The dogmatic belief that 1950s televisual representations of the social world resulted from “a consensus ideology”—the desires of a newly massive audience—remains a powerfully racialized and gendered one, driven by the television industry’s own penchant for anchoring its accounts of history in images it had created in the first place.21 These images, as this book has shown, resulted from what feminist theorist Rosemary Ndubuizu powerfully describes as the “curation of the illusion” of consent, one in which the voices of a few were in her words, “lifted up,” while voices of criticism and dissent were elided or actively suppressed.22

In the case of television, the voices of anti-communist white supremacy were lifted up, while those of progressives were marginalized and then suppressed. Television critic David Zurawik identified this process, observing of Gertrude Berg and the blacklist, “I think the founders of the networks were uncomfortable with that history,” as well as “their role in it and so she sort of became a story they didn’t want to tell because it brought up the narrative of the blacklist.”23 A version of Berg’s The Goldbergs appeared on ABC in 2013, but Berg and the work of so many of the Broadcast 41 remain—in the words Graham chose to describe the historical figures she wrote about—“outside of history.” As Graham went on to put it, “It is not only the Negro, it is not only the Indian, who is dropped out of history—it is also the dissenter, the person who didn’t go along with the majority!”24 That Graham’s many groundbreaking achievements—from her early work in the Federal Theatre Project to her fictionalized accounts of the lives of prominent people of color—are scarcely mentioned in any of the overlapping media fields to which she contributed is powerful evidence of the continuing effects of this silencing.25 In the face of the suppression of the diverse perspectives that attended television’s birth, documenting the lives of the Broadcast 41 and other progressives remains a crucial political task.

Fighting against the redaction of these women also highlights the heterogeneity of progressive women’s political views.
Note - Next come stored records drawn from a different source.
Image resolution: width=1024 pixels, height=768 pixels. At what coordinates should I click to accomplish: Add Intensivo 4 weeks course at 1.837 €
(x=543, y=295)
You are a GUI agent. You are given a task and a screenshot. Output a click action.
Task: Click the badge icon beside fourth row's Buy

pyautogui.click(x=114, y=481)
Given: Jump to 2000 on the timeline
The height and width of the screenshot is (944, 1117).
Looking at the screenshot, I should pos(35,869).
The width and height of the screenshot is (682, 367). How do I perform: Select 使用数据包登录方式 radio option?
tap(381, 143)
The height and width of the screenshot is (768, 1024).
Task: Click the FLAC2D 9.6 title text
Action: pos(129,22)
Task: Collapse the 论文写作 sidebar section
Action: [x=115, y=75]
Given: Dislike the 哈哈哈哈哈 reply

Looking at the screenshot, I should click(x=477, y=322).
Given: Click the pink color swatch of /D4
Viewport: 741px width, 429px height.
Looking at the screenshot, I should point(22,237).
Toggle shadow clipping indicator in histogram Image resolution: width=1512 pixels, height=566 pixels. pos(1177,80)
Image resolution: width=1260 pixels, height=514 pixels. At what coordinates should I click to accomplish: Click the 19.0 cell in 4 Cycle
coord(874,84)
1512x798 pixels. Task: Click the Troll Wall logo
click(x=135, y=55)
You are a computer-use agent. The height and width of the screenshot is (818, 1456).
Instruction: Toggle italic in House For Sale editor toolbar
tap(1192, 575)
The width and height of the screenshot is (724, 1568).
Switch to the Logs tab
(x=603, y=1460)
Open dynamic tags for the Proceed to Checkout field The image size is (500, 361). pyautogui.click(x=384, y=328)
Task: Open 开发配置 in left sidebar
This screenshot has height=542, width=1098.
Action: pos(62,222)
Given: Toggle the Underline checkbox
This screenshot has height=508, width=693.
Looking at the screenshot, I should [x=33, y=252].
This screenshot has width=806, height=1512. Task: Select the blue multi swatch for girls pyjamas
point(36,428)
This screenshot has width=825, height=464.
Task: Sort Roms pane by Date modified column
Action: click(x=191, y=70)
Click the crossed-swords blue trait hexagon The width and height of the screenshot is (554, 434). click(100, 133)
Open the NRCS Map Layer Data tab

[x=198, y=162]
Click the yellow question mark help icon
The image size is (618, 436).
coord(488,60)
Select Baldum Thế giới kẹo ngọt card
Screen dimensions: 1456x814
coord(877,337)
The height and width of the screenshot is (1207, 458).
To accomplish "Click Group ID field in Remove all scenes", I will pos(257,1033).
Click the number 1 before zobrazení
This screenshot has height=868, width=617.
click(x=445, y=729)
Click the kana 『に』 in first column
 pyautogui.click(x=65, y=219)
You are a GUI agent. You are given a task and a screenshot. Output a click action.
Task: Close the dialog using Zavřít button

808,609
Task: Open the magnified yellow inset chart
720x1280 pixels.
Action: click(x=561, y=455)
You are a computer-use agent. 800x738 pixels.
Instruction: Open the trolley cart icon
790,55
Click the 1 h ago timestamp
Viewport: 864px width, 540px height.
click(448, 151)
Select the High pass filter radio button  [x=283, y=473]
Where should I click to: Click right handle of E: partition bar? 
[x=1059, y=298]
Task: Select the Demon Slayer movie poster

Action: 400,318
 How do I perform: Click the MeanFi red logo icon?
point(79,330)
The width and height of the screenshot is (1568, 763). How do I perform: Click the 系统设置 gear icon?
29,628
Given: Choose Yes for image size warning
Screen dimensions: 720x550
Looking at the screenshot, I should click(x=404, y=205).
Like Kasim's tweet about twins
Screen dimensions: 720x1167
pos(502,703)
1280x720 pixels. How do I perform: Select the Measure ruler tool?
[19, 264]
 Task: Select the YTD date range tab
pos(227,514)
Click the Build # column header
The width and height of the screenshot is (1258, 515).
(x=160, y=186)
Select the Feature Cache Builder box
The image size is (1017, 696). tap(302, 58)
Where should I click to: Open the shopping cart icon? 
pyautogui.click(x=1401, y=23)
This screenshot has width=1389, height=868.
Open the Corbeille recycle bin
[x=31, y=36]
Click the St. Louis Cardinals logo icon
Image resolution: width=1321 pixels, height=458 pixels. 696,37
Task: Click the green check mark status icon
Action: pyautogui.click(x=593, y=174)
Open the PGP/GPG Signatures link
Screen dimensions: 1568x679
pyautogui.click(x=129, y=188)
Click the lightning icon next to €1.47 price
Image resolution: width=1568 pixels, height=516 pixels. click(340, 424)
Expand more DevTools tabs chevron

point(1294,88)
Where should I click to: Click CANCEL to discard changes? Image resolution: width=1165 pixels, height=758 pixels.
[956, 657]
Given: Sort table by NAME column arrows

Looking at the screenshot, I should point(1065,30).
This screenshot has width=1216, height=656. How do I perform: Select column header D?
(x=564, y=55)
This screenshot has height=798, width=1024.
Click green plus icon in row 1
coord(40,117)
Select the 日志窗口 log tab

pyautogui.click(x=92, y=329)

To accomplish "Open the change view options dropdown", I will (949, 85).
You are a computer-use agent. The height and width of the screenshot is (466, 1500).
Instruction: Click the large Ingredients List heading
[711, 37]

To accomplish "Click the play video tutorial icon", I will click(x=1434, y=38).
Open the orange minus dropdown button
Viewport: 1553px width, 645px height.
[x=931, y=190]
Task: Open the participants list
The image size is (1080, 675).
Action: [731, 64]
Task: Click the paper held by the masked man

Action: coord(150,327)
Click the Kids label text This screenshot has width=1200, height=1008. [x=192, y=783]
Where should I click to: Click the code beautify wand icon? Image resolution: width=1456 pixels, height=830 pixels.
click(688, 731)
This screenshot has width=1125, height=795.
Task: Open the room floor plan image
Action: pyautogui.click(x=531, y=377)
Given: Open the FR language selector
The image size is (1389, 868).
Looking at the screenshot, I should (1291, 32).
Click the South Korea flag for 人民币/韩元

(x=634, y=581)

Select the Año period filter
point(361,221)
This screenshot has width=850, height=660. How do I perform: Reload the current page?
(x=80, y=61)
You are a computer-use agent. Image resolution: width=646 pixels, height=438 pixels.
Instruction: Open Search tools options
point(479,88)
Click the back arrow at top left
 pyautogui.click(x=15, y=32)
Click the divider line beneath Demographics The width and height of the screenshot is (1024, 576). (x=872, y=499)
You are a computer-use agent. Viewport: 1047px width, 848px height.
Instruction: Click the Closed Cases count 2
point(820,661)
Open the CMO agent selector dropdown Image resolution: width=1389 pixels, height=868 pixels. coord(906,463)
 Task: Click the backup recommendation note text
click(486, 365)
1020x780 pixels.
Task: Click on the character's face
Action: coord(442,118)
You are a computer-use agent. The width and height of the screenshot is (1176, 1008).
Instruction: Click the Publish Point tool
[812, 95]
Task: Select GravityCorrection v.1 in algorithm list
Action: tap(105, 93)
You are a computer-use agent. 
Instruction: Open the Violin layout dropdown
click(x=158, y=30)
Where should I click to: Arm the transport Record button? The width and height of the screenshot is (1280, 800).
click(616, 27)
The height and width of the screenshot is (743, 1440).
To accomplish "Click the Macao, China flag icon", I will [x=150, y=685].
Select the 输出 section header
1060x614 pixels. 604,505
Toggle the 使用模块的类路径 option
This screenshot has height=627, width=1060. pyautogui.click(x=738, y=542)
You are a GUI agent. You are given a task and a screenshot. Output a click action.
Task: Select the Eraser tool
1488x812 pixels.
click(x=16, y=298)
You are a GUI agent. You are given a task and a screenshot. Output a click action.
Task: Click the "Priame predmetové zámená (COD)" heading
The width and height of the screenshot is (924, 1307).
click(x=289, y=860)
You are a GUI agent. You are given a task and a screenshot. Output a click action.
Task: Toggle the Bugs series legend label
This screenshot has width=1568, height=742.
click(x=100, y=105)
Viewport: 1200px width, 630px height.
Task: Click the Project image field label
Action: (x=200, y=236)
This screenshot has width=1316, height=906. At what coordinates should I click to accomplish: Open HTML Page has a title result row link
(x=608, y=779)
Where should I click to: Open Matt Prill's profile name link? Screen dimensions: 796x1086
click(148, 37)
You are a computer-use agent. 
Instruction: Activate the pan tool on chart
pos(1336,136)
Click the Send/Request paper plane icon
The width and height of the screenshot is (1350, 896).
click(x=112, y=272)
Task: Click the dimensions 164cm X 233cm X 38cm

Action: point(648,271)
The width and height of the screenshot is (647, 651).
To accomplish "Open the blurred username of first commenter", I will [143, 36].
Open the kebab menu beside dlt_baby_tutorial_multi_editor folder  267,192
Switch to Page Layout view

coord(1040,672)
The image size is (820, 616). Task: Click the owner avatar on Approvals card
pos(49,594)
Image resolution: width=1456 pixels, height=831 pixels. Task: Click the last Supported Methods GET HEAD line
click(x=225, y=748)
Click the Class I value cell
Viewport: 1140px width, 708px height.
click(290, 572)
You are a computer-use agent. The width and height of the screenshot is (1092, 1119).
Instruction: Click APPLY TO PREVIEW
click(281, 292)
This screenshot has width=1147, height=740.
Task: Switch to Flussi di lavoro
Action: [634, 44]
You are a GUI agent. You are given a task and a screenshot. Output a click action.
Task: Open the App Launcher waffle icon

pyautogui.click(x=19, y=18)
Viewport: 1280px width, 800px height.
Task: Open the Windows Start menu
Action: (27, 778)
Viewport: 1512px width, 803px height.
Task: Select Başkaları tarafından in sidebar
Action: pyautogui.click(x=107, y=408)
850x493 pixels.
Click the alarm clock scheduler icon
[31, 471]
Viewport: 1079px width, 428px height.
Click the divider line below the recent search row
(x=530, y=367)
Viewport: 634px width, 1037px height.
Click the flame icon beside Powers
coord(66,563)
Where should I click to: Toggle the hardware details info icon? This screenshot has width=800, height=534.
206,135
The Broadcast 41 were rebellious and opinionated people. However much they may have shared views on the social issues of the era, as well as the belief that art and culture had a responsibility to help inform and educate audiences about these issues, their work did not add up to some feminist consensus. Instead, they disagreed—vehemently and sometimes acrimoniously—about art and politics. Like later generations, the Broadcast 41 had principled and divergent views of gender’s primacy in people’s lives. Caspary, Lillian Hellman, Horne, Madeline Lee, Dorothy Parker, and others described themselves as feminists, but they heatedly disagreed about the nature of women’s oppression. White women’s attitudes toward race were not consistently self-reflexive and they struggled, with varying degrees of success, to be effectively anti-racist.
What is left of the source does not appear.